# What to work on
Could you return each line below without altering a word?

[Data excerpts]

******

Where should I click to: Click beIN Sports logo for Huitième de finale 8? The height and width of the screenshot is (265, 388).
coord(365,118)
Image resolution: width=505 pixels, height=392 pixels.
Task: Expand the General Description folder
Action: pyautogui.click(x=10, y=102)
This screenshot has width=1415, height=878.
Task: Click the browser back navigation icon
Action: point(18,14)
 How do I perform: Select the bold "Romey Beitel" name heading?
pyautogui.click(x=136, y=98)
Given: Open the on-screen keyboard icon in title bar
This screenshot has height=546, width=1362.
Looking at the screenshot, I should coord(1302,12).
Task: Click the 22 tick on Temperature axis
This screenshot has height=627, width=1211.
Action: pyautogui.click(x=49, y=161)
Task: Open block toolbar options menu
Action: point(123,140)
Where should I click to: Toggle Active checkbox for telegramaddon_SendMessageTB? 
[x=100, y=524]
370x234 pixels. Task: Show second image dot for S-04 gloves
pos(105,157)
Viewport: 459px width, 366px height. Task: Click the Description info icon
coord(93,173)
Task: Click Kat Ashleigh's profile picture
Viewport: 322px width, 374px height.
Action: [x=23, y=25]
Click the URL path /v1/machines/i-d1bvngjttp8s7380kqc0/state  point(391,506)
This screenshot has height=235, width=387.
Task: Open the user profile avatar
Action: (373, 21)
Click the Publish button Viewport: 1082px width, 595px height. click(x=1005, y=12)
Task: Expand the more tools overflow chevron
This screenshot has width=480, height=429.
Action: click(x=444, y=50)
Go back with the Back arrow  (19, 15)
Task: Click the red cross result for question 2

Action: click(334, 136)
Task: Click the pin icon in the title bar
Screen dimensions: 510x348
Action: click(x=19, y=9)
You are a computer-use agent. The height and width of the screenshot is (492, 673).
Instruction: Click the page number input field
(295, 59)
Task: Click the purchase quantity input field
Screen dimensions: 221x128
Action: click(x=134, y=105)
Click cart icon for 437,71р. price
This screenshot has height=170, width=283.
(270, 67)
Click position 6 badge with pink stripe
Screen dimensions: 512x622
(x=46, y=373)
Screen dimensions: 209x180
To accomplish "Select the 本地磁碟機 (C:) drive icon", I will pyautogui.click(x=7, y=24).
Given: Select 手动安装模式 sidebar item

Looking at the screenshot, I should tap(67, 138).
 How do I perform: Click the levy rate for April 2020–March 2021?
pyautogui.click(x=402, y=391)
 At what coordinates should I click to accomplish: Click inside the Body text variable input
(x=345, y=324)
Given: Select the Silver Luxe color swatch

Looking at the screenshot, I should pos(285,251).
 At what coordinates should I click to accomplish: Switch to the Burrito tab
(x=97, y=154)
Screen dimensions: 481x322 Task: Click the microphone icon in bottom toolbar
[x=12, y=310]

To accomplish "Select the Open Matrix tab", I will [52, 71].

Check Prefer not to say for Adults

******

# The completed task
Where should I click to: Click beIN Sports logo for Huitième de finale 8? The height and width of the screenshot is (265, 388).
coord(365,118)
Image resolution: width=505 pixels, height=392 pixels.
Task: Expand the General Description folder
Action: pyautogui.click(x=10, y=102)
This screenshot has width=1415, height=878.
Task: Click the browser back navigation icon
Action: point(18,14)
 How do I perform: Select the bold "Romey Beitel" name heading?
pyautogui.click(x=136, y=98)
Given: Open the on-screen keyboard icon in title bar
This screenshot has height=546, width=1362.
Looking at the screenshot, I should coord(1302,12).
Task: Click the 22 tick on Temperature axis
This screenshot has height=627, width=1211.
Action: pyautogui.click(x=49, y=161)
Task: Open block toolbar options menu
Action: point(123,140)
Where should I click to: Toggle Active checkbox for telegramaddon_SendMessageTB? 
[x=100, y=524]
370x234 pixels. Task: Show second image dot for S-04 gloves
pos(105,157)
Viewport: 459px width, 366px height. Task: Click the Description info icon
coord(93,173)
Task: Click Kat Ashleigh's profile picture
Viewport: 322px width, 374px height.
Action: [x=23, y=25]
Click the URL path /v1/machines/i-d1bvngjttp8s7380kqc0/state  point(391,506)
This screenshot has height=235, width=387.
Task: Open the user profile avatar
Action: (373, 21)
Click the Publish button Viewport: 1082px width, 595px height. click(x=1005, y=12)
Task: Expand the more tools overflow chevron
This screenshot has width=480, height=429.
Action: click(x=444, y=50)
Go back with the Back arrow  (19, 15)
Task: Click the red cross result for question 2

Action: click(334, 136)
Task: Click the pin icon in the title bar
Screen dimensions: 510x348
Action: click(x=19, y=9)
You are a computer-use agent. The height and width of the screenshot is (492, 673).
Instruction: Click the page number input field
(295, 59)
Task: Click the purchase quantity input field
Screen dimensions: 221x128
Action: click(x=134, y=105)
Click cart icon for 437,71р. price
This screenshot has height=170, width=283.
(270, 67)
Click position 6 badge with pink stripe
Screen dimensions: 512x622
(x=46, y=373)
Screen dimensions: 209x180
To accomplish "Select the 本地磁碟機 (C:) drive icon", I will pyautogui.click(x=7, y=24).
Given: Select 手动安装模式 sidebar item

Looking at the screenshot, I should tap(67, 138).
 How do I perform: Click the levy rate for April 2020–March 2021?
pyautogui.click(x=402, y=391)
 At what coordinates should I click to accomplish: Click inside the Body text variable input
(x=345, y=324)
Given: Select the Silver Luxe color swatch

Looking at the screenshot, I should pos(285,251).
 At what coordinates should I click to accomplish: Switch to the Burrito tab
(x=97, y=154)
Screen dimensions: 481x322 Task: Click the microphone icon in bottom toolbar
[x=12, y=310]

To accomplish "Select the Open Matrix tab", I will [52, 71].

Check Prefer not to say for Adults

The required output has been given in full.